Best Practices to Co-Create a Digital Solution
As a technological partner, nventive’s role is to design, develop and evolve digital solutions as best as possible. The fact remains that your company keeps ownership of the project: we simply share the mission of creating your digital solution. The only possible variable is the co-creation process’s intensity, depending on your company’s structure, resources, and needs. To efficiently co-create a digital solution, we must apply a set of best practices to guarantee optimal fluidity between our teams.
Collaborate to Create an Efficient Digital Solution
This collaboration is a triple win formula: for you, for our experts, and for all the digital solution’s users.
To do so, each expertise must be exploited to its full potential: while you have the most complete and precise knowledge of the market and your industry, we on the other hand know what makes a good digital solution. Whether it be in the strategic approach, in product management, in technological knowledge, or in mastering agility, we complete your internal teams according to your needs.
‘‘We don’t take your teams’ place, but we bring the necessary skills to create an efficient digital solution.’’ specifies Gabrielle Garand, Product Owner Team Manager.
Working Together on Product Vision
To efficiently co-create, it’s important to co-define the product vision on several levels.
‘‘Right at the start of discussions, our teams get inspiration from the objectives that gave the initial idea. We synthesize your product vision and our role is to take it to the next level: we will make it reliable, solid, while also adding crucial elements to it, like strategic or technological choices, so that the vision becomes clearer and more thoughtful.‘’ - David Alexandre Hamel, vice-president of client experience, strategy and design.
During the research and discovery workshops, we will make sure we understand as much as possible the sector, objectives, and business dynamics, as well as the users’ needs and the technological environment.

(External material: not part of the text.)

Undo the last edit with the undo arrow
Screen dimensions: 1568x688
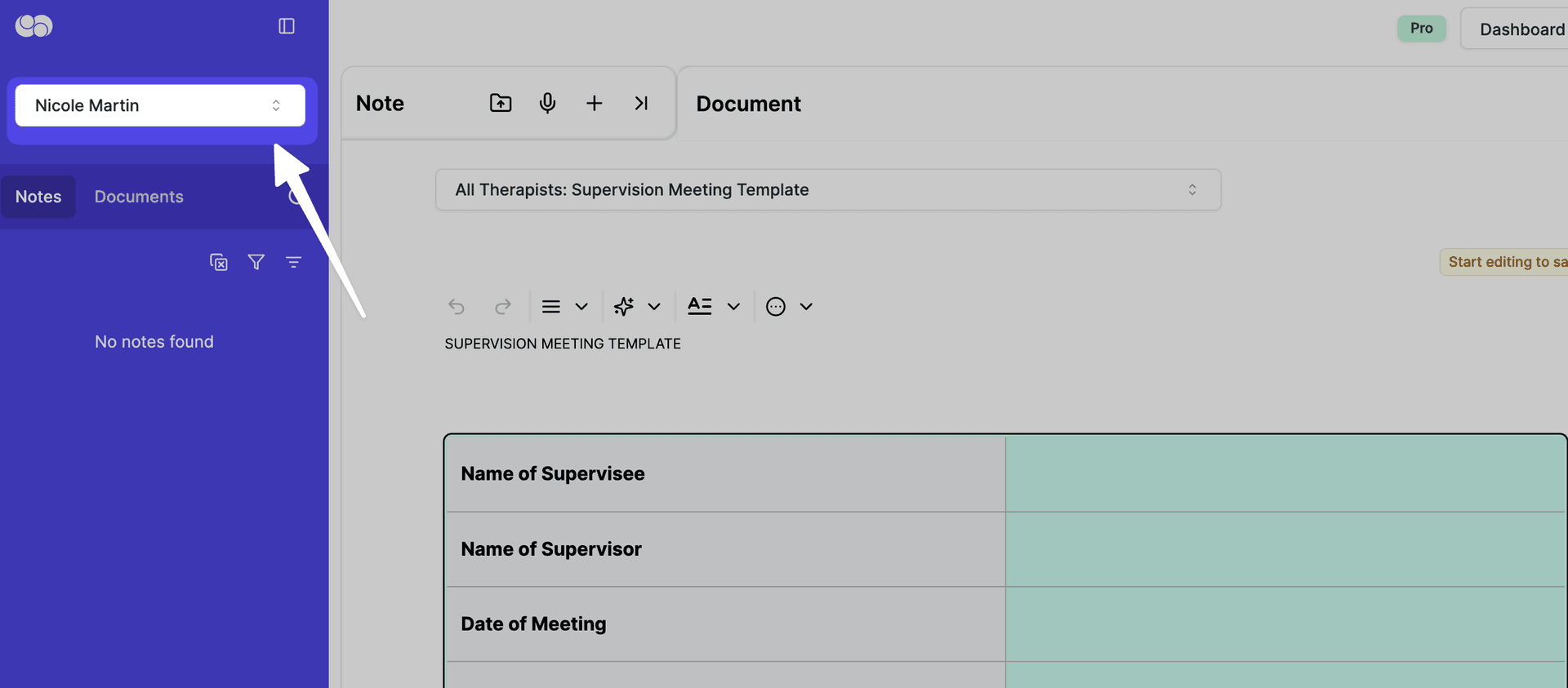[x=456, y=306]
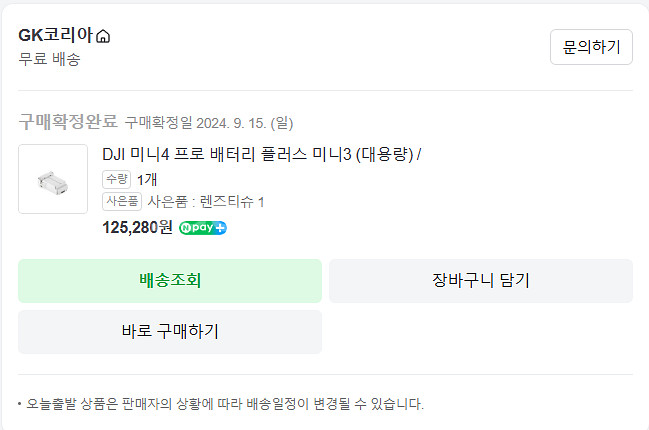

We must also understand investment capabilities, operational means and, in the end, what you are able to do.
Then comes the in-depth work of understanding the features. This is when our knowledge of digital solutions comes in handy. Indeed, even if our clients evolve in different markets and industries, we can identify trends or questions that always arise from one project to the next.
By addressing them as quickly as possible, we can structure them in a viable and sustainable way, therefore minimizing the risks.
Finally, we absolutely have to align with the project’s success factors: we must understand the criteria of success, the key performance indicators, and the metrics associated with the project, whether they be internal or extracted from analytics. Indeed, depending on the project, the objectives can greatly vary from one to the next.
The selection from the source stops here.